Bureaucrats also are to blame. Although presidents and Treasury secretaries have promoted lending to spur economic recovery, the incentives of individual bank examiners are counterproductive to this goal. But bank executives around the country have complained that bank examiners have become obsessively cautious in how they value a bank's assets, thereby demanding an increase in reserves - and a shrinkage in lending.

Bureaucrats face well-known incentive problems that lead them to be more risk averse than is socially optimal. For example, analysts have long observed that the Food and Drug Administration can claim little credit for speeding a beneficial drug to market quickly, but gets massive political criticism if it fails to block a dangerous drug. Similarly, individual bank examiners can claim little credit if responsive oversight enables a particular bank to increase its lending slightly, thereby promoting economic recovery. But any given bank examiner is likely to find himself subject to his own painful examination by his superiors if "his" bank fails on his watch. As a result, bank examiners have erred on the side of caution, even if that defeats the administration's goals of expanding lending. It is worth noting that the narrow-gauge mission of the new Bureau of Consumer Protection virtually guarantees that its head will face similar pathological incentives to act overcautiously, thereby stifling innovation and exacerbating the credit crunch.

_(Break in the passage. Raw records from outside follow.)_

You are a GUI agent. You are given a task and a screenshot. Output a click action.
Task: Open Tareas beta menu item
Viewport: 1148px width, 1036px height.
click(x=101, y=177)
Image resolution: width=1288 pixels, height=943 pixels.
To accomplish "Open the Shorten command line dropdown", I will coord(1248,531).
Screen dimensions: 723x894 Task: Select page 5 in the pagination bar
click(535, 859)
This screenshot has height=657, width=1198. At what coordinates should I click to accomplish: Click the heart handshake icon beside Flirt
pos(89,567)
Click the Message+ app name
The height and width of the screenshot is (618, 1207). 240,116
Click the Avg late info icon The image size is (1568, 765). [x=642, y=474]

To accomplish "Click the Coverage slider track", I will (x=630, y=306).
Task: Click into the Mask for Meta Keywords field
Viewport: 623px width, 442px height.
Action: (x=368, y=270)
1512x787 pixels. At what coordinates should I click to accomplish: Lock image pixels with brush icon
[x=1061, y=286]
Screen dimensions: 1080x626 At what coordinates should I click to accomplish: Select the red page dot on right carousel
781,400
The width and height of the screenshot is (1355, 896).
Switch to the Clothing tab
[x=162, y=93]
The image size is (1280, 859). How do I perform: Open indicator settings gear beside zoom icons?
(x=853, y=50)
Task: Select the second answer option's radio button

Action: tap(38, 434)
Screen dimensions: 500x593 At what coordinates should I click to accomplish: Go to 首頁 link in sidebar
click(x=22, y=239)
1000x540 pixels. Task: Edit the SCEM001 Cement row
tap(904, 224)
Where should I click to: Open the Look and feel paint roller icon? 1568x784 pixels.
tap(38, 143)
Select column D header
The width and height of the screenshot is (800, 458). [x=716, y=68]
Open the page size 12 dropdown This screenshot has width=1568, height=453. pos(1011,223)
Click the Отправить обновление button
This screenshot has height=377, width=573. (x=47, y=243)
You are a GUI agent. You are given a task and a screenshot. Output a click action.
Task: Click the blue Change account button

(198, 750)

Legend holds that the term laissez-faire originated when Louis XIV's finance minister, Jean-Baptiste Colbert, asked French industrialists what the government could do to assist their business. Laissez-faire - "leave us alone" - was the response. Banks and businesses all over America are saying the same thing today - if only Washington will listen.

Todd J. Zywicki is a George Mason University law professor and a scholar at the Mercatus Center.